Snyder: Metal played a huge part, as a physical substance, since Forge and Casting, hence the titles. The whole thing is metallurgy, it’s called Metal because we wanted it to have an attitude that says let’s rock the f--k out this summer and have fun together. Go crazy and throw the horns up and say, “No matter what kind of music you like, what kind of comics you like, hopefully, this is something you can be reminded of the fun that summer often brought when you were a kid reading comics. A zany Kirby, out of control spirit of things.” And yet it was born out of an idea of cosmic metal in the DCU. I got really into Hawkman, I thought about writing Hawkman series while I was writing All-Star. It’s fascinating to me Nth metal has all these properties that don’t reconcile with each other. It can make you live many lives in a row, it can power your helmet, like Doctor Fate, or be incredible armor like Deathstroke, it can make you fly or be impervious to heat … none of which have anything to do with each other. [Laughs] There’s no reason why it has these abilities and so in that way I wondered what if Hawkman, through all his many lives, started believing this metal was not from our cosmos – it’s from somewhere else. What if Batman picks that up, the Justice League pick it up too, and they all sort of find their way to a doorway that opens something bigger. I was like, “That’s it, that’s metal.” That was two years ago.

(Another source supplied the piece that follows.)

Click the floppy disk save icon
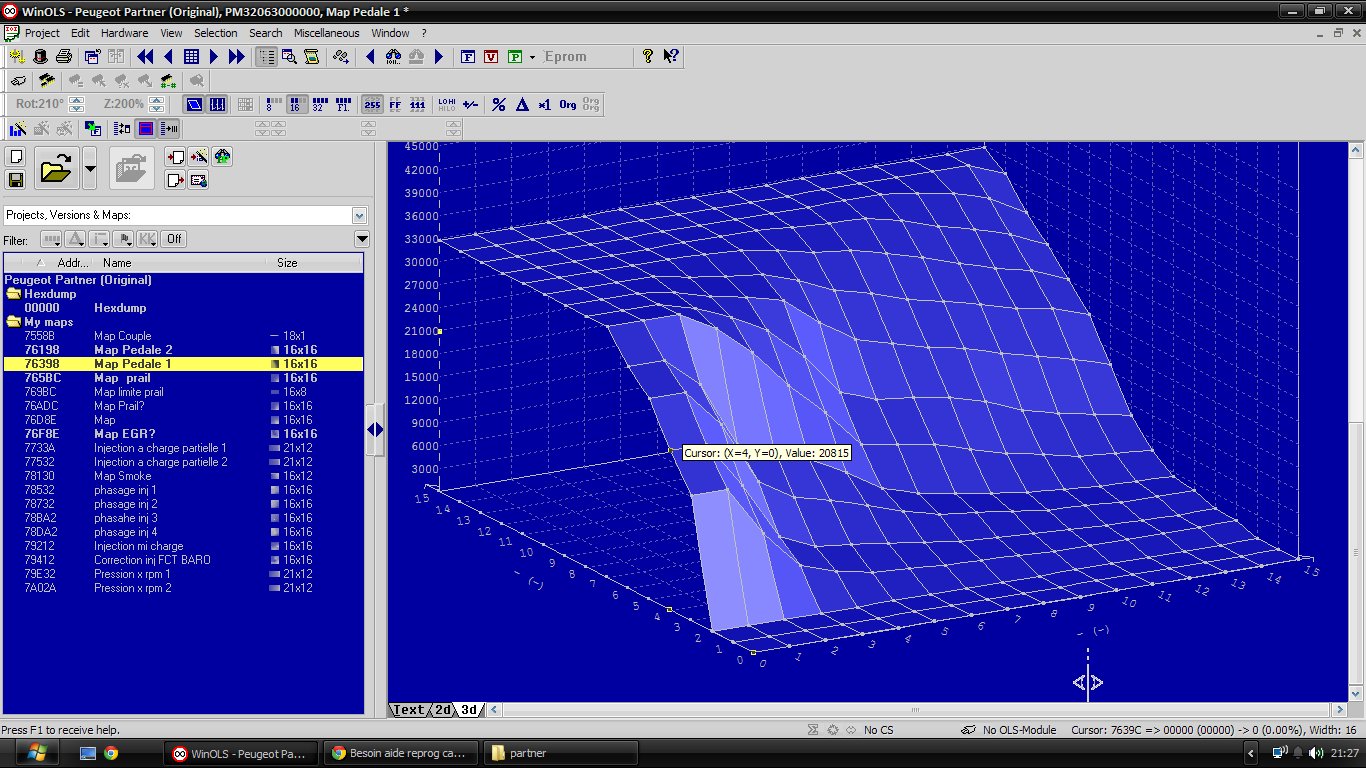pyautogui.click(x=16, y=180)
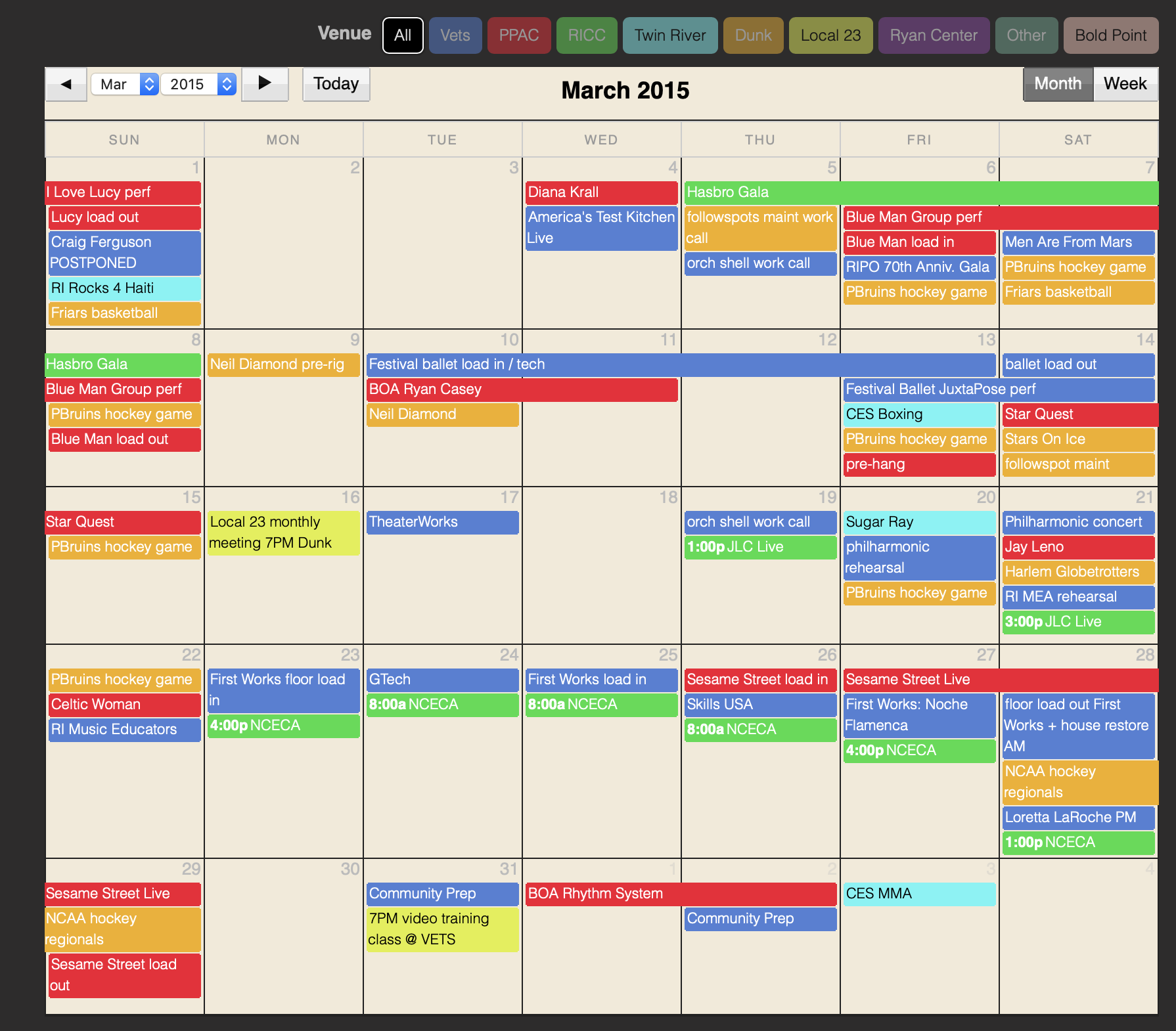
Task: Click the Today button
Action: [336, 84]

If you go back and read Batman #51, our last issue of Batman, the Owls start talking about the dismantling all kinds of stuff and that’s in Metal. So there’s Easter eggs that go all the way back.

AiPT!: All-Star Batman is introducing a lot when it comes to Alfred’s past. Do you have to run that by people to get it in the comic or can you do what you want?

Snyder: I would say I do, in that I would never do anything like that without running it by my editors and also the other Bat writers. I’d want to make sure they like the idea. So everybody, Tom, Tim, James, obviously, Steve Orlando, Josh Williamson on Flash, I share all of those things with all of those guys. Sometimes people like Jeff Lemire, which I’m not supposed to do anyway, but I do anyway. Just to be like, “You guys like this right? This is strong?”

Rediscovering the fun of comics: Scott Snyder breaks down Batman's rock 'n' roll summer event

AiPT!: Is there a part of the comic-creating process you love the best and a part you don’t like?

Snyder: The part I love the most is the collaborative aspect of it. I literally love getting on the phone–almost to too much of a degree with other writers, but especially with artists–that’s different of writing prose and writing comics. Which is why I never really looked back on prose, but I enjoy getting on the phone or emailing back and forth. You feel like you’re making something together with somebody who’s vision makes it better than you can make it alone. That is at its core what makes comics so much fun to work in. Constantly collaborative. Not only collaborative in that way, but they come out really fast so its’ collaborative with the readership. You’re not working for a year like with a book and then it comes out. It’s a constant give and take. with the community which is so vibrant and responsive. It always feels so thin. it’s like a collaborative way of creating stuff.

AiPT!: And a part you don’t like?

Snyder: What I don’t like? Hm … deadlines. It’s a grind. The older I get, the harder. When I started, I had one kid, I was a lot younger, now we have two kids and I’m slower. You’ve done a lot. You want to be more ambitious and try things you haven’t and yet the grind can be hard. That’s like my diamond shoes are too tight. You’re asking me to fish for something I dislike and I would take deadlines over … this is the job I’ve always wanted and I adore it. I wouldn’t give it up for anything. It’s a minor complaint.